Сохранились некоторые записи, составленные им для своего шефа, главного врача Рида. В первые дни после укусов подозреваемыми комарами Кэррол еще сохранял шутливый стиль: «Если в теории комаров есть нечто верное, то я получил порядочную дозу желтой лихорадки». После выздоровления он писал: «На основании собственного опыта я могу горячо рекомендовать применение в первой стадии болезни непродолжительных горчичных ванн для ног, как это считали полезным еще Штернберг и почти все другие исследователи проблемы желтой лихорадки. В моем случае они были применены впервые на третий день болезни, и я никогда не забуду их действия. Через полчаса после ножной ванны я почувствовал, лежа под тяжелыми серыми одеялами, внезапную острую боль и спазмы в сердце. Было такое чувство, словно сердце растет и ширится и через мгновение, когда наступит момент расслабления, остановится совсем. К счастью, это состояние длилось недолго. Это был единственный раз, когда я чувствовал, что моей жизни грозит опасность».

Когда Кэррол в период выздоровления проглядел заметки, которые вела для себя хорошо знакомая с желтой лихорадкой медицинская сестра, то прочел в них следующее: «Пациент утверждает, что заболел от укуса комара. Он явно бредит». Это соответствовало истине, так как Кэррол действительно говорил об этом в бреду. Позднее он очень гордился этим экспериментом и рассказывал каждому, что был первым, на ком экспериментальным путем доказали, что комар может служить переносчиком желтой лихорадки. «При этом дома у меня была жена и пятеро детей. Бег моих мыслей в тяжелые дни кризиса можно пережить, но не описать».

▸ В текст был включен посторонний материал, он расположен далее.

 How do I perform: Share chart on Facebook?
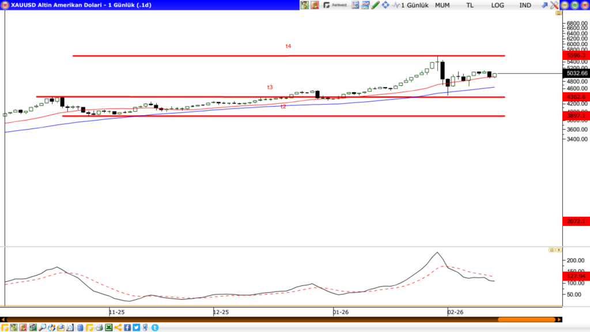point(127,327)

31 августа, в день, когда Кэррол слег, Ласеар поставил еще один опыт на солдате, который добровольно вызвался на это. Его также кусали комары, сосавшие кровь больных. Человек заболел, но в легкой форме. Он выздоровел раньше, чем Кэррол.

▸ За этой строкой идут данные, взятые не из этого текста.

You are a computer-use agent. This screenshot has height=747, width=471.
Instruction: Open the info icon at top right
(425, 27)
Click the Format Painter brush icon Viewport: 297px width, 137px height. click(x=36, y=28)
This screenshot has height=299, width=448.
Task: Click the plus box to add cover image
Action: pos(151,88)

Последовали другие опыты. Находились добровольцы, но не все они были идеалистами. Некоторые соглашались лишь потому, что получали за это двести долларов. Одна из медицинских сестер добровольно согласилась на опыт: она стала жертвой своей готовности служить науке.

Кубинский врач, доктор Аграмонте, заведовал лабораторией и был прозектором комиссии. Он должен был проводить бактериологические исследования и препарировать умерших. Он оставался членом комиссии, пока Рид и Кэррол работали на Кубе. Позднее Аграмонте занимал другие должности и добился больших успехов в борьбе с эпидемиями на Кубе.

После возвращения Рида из Вашингтона опыты начали проводиться систематически. Следует упомянуть имя солдата Киссингера, который бескорыстно предоставил себя для проведения опытов. Он позволил искусать себя комарам, которые за две-три недели до этого сосали кровь больного желтой лихорадкой. Через девять с половиной дней он заболел.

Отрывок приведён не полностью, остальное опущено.